##### Data listing #####

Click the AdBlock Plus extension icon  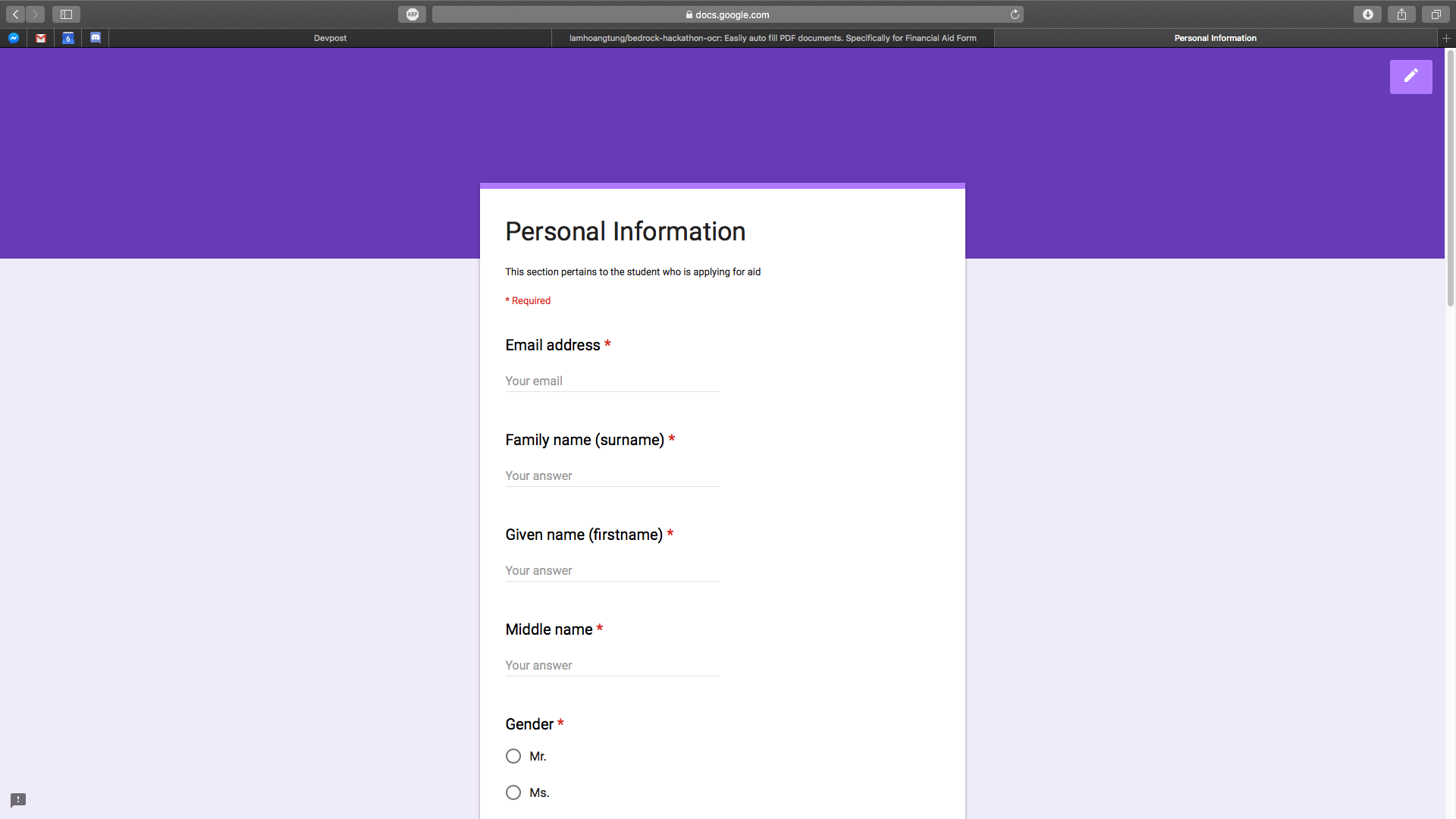pos(412,14)
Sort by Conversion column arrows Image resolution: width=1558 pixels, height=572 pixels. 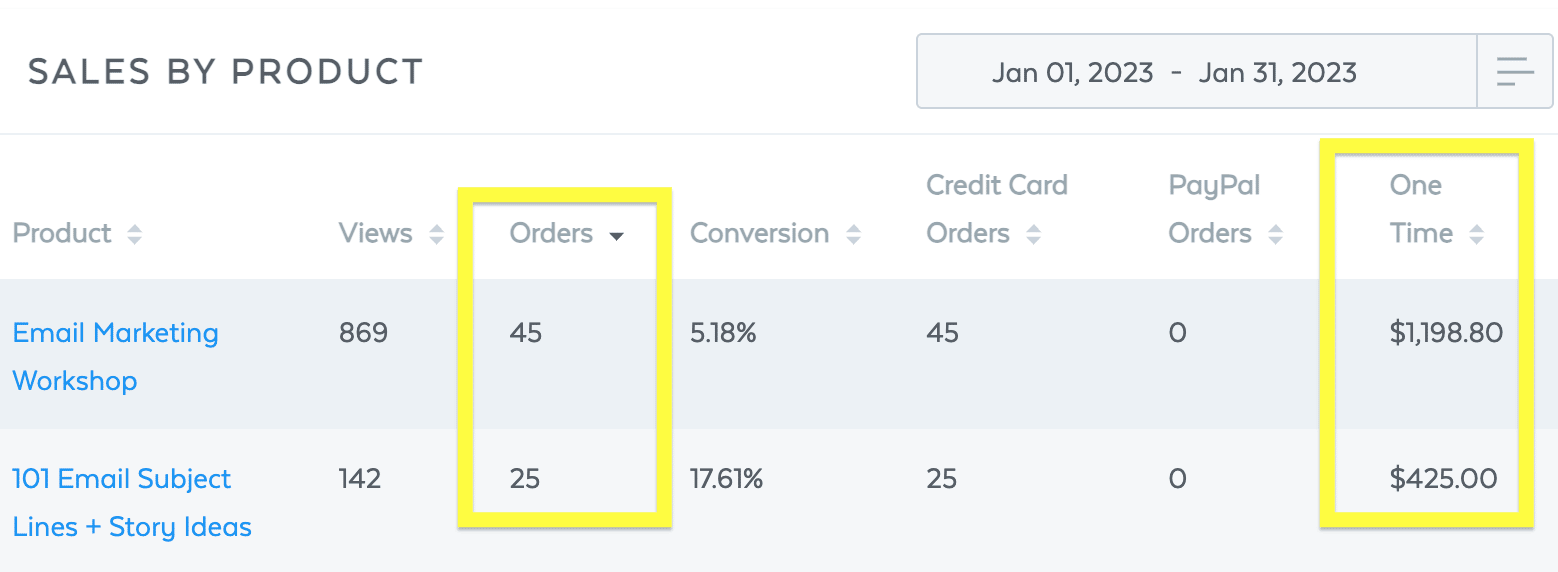(853, 234)
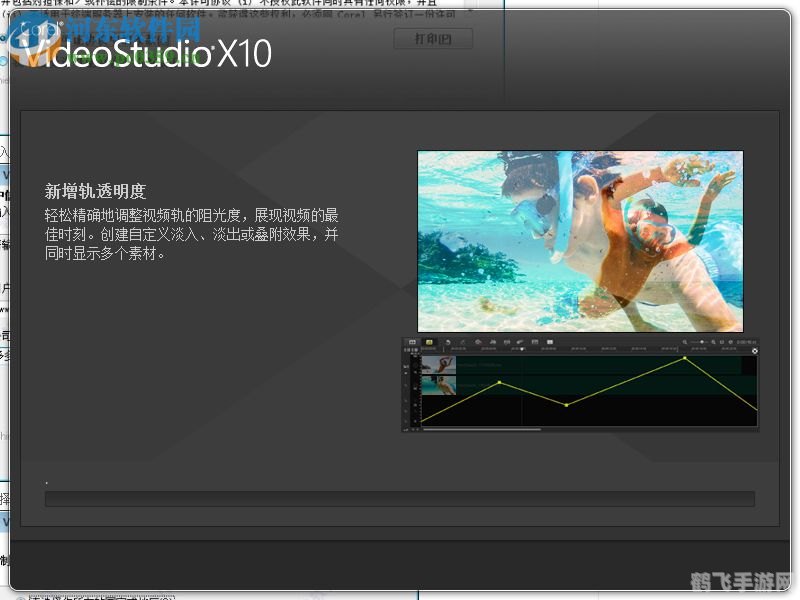Click the 打印(P) print button
This screenshot has width=800, height=600.
[x=431, y=39]
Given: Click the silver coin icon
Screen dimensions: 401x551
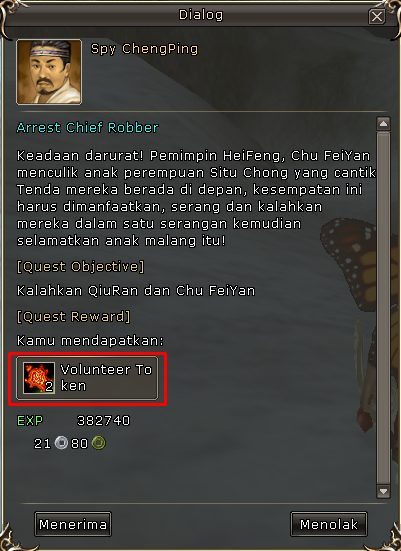Looking at the screenshot, I should 62,443.
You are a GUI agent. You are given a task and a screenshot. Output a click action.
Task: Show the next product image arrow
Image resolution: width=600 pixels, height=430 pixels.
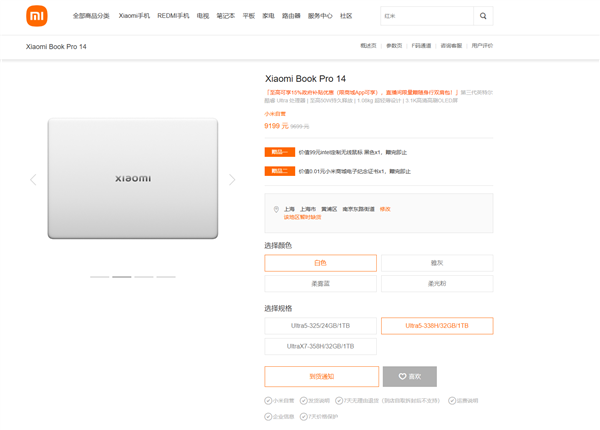[232, 180]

#####

Exercise: Rescale lines starting with the line containing "You are a GUI" and going on through the end of the records, both ends included: reproduce them in full, requests included, with every coordinate in the answers multiplied by 2 and rounded to a whole number, halves up. Leave the pictures out of the answer.

Exercise solution:
You are a GUI agent. You are given a task and a screenshot. Output a click action.
Task: Show the next product image arrow
Image resolution: width=600 pixels, height=430 pixels.
[464, 360]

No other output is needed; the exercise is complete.